Making a difference in my community
I am very passionate about sharing the knowledge I gain through my work. I want to create and spread new ideas on how we can be better citizens and do less harm to our planet. Many ideas for projects come up when I am diving, surfing or hanging out with friends at the beach. I am surrounded by creative people who inspire me through their own passions and push me in ways I never thought possible. Together, we have developed some innovative projects to increase sustainability in our community.
For example, we started an event called Sustainably Stoked where we did “market takeovers” and showed locals how plastic-free selling and shopping can be done.
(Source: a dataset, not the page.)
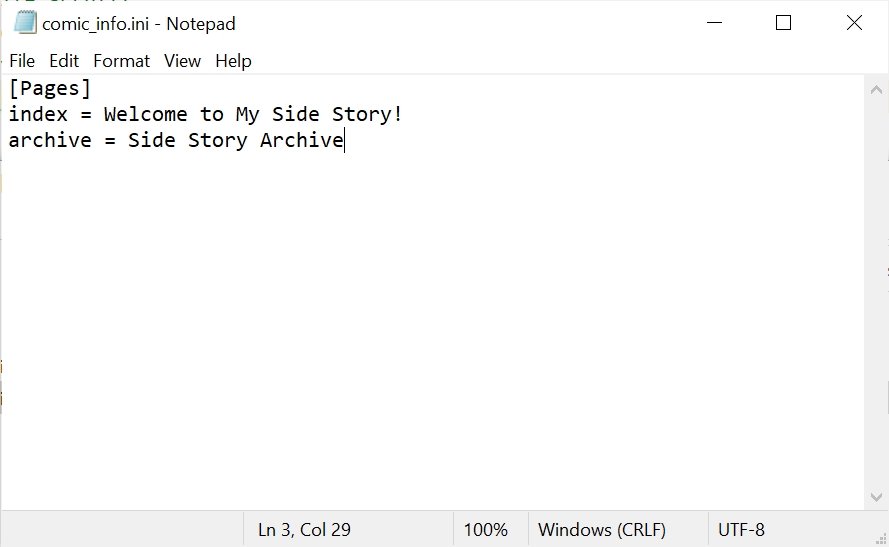Open the File menu

(x=22, y=61)
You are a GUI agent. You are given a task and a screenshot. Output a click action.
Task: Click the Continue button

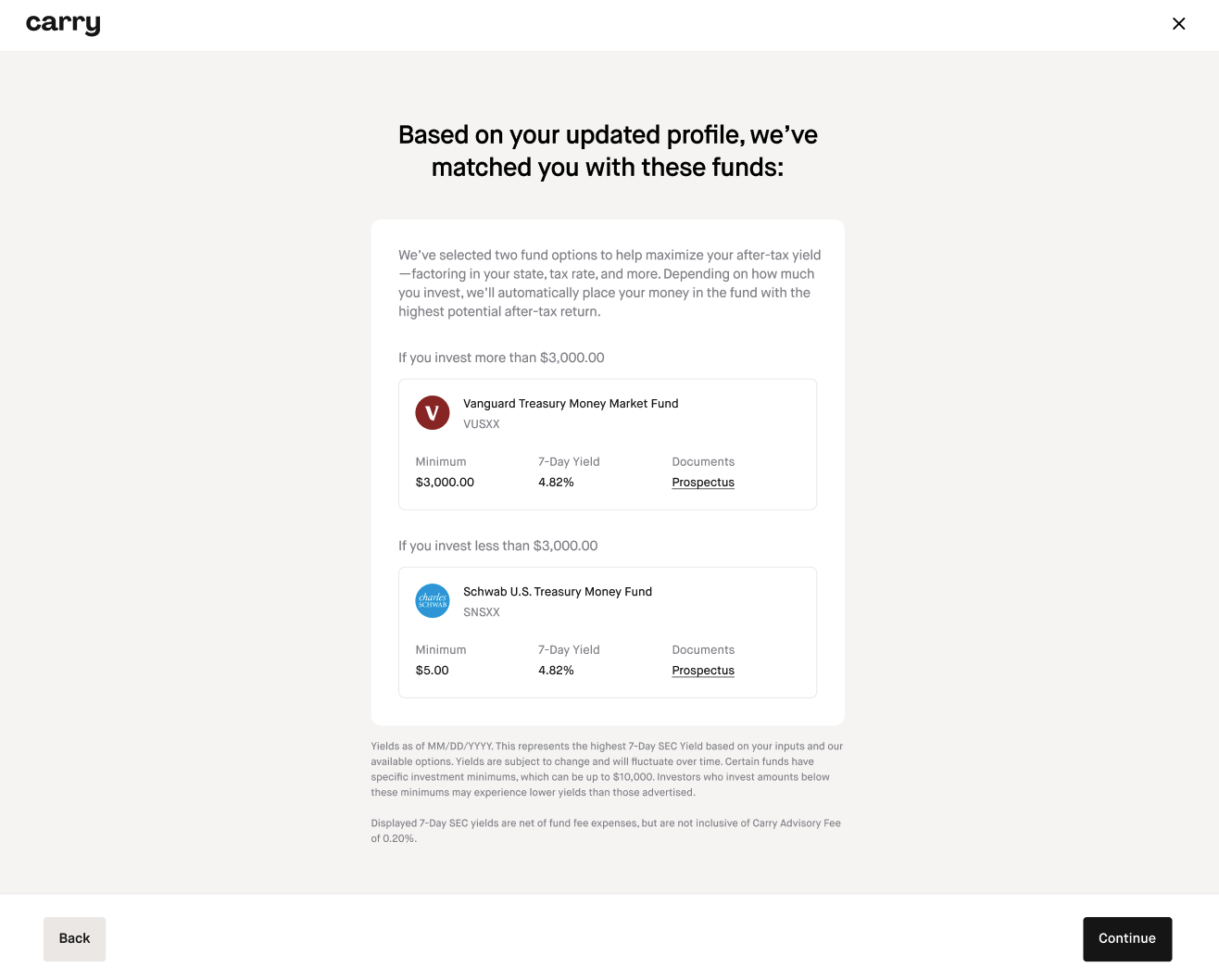[x=1127, y=938]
The small surf town I live in became so popular that balancing the pros and cons of tourism became quite challenging. Because of that, we started to encourage local establishments to switch to more sustainable choices when it comes to take outs and shopping, and encourage guests to bring their own reusable water and coffee tumblers to be less wasteful.
Together, we created the Coral Culture Club where we taught local surfers how to plant corals and protect the reef. Several members of the La Union Surf Club have been trained already in coral planting to raise greater awareness on how to manage and protect our coral reefs. Having the local community take part in our activities is the most powerful tool for environmental conservation, and it can be a positive influence for a better and greener future.
How Tech Plays a Role
I always strive for innovative applications that will support me in my field. Lately, I have been using Lenovo’s ThinkPad X1 Yoga and Yoga Smart Tab with Google Assistant. I take a lot of underwater pictures and videos to document the growth of the corals in the nursery. Often, I need to upload this footage immediately, and I have already noticed an improvement in the efficiency of my work and appreciate how it enables me to work and produce content anytime, anywhere.
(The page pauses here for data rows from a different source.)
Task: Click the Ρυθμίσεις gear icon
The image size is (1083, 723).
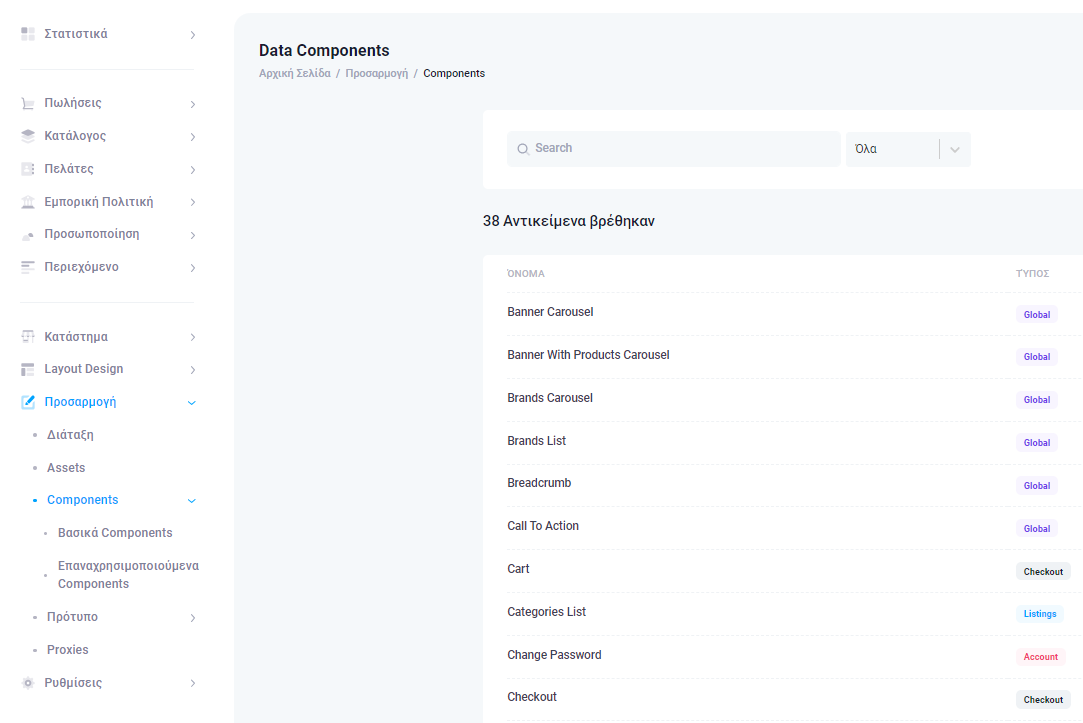Action: [x=28, y=683]
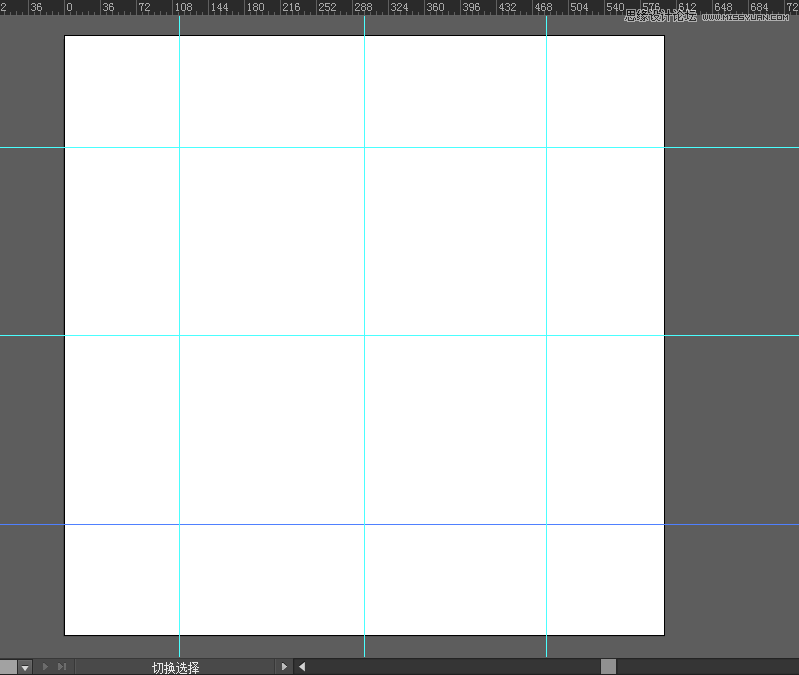Jump to last artboard button
The width and height of the screenshot is (799, 675).
(x=62, y=667)
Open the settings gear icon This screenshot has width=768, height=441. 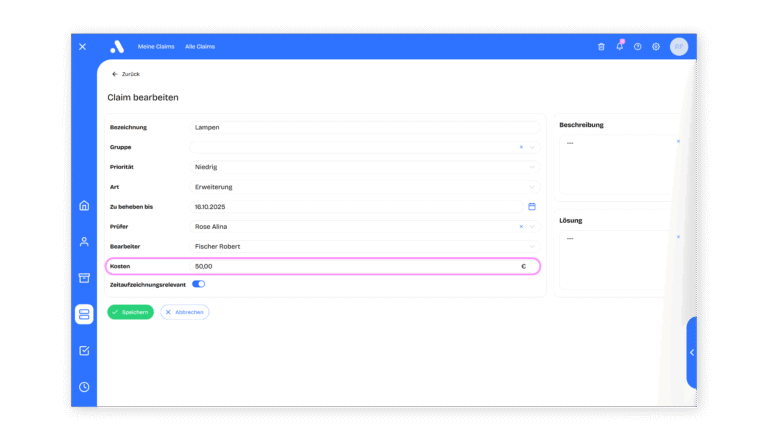(656, 46)
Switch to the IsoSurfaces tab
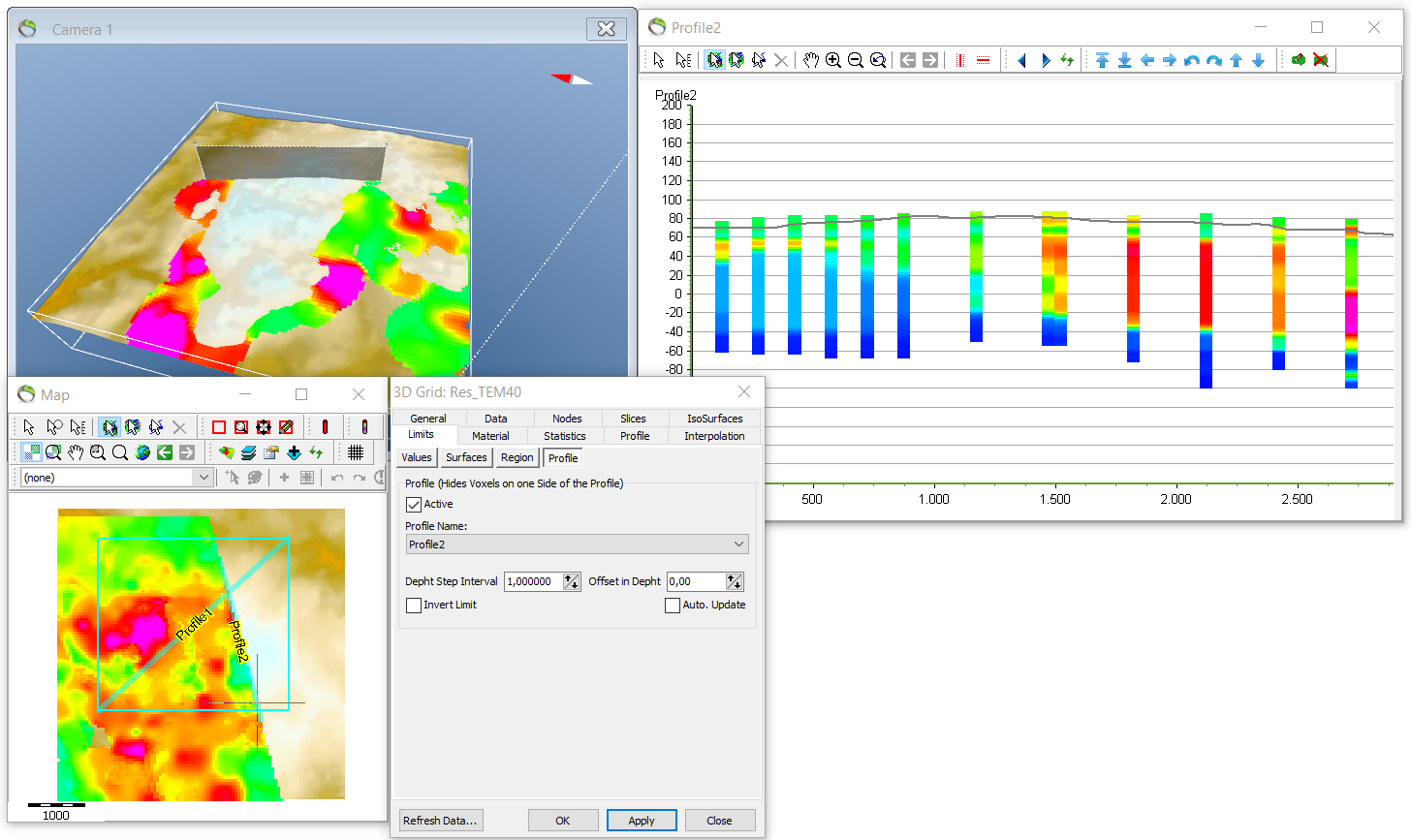 [714, 419]
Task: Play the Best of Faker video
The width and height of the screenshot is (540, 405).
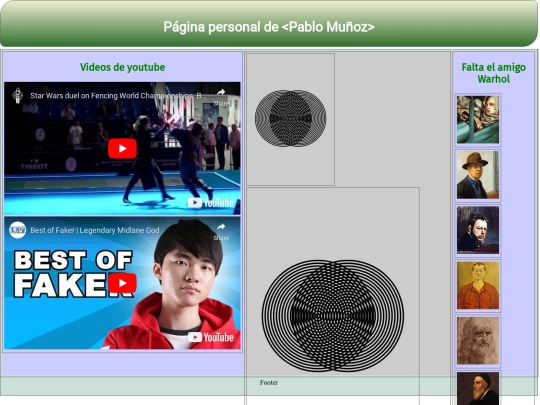Action: pos(122,283)
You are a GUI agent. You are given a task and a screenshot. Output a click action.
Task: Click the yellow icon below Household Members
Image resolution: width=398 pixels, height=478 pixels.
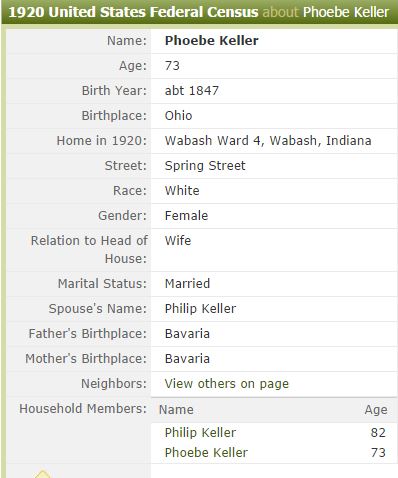[42, 474]
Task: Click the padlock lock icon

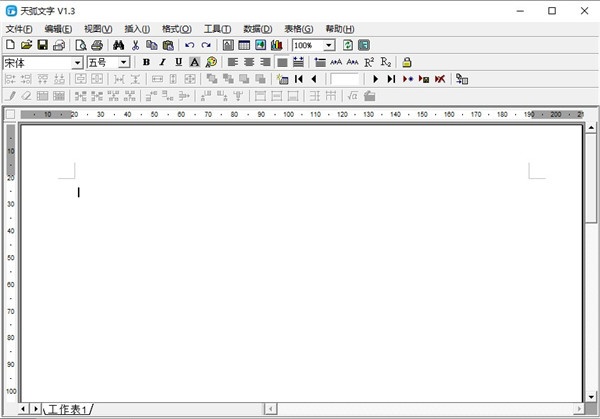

I work on the beach a lot so I need durable and sturdy devices. Both devices are lightweight and have long-lasting batteries, so I can enjoy working from anywhere. Whether it’s showcasing how to shop plastic-free at the local market, give marine educational lectures, plant corals, or join meetings, I need easy-to-use and responsive technology– which I have now with Lenovo.
I hope to be an example to my community and inspire more individuals to do more to protect the ocean.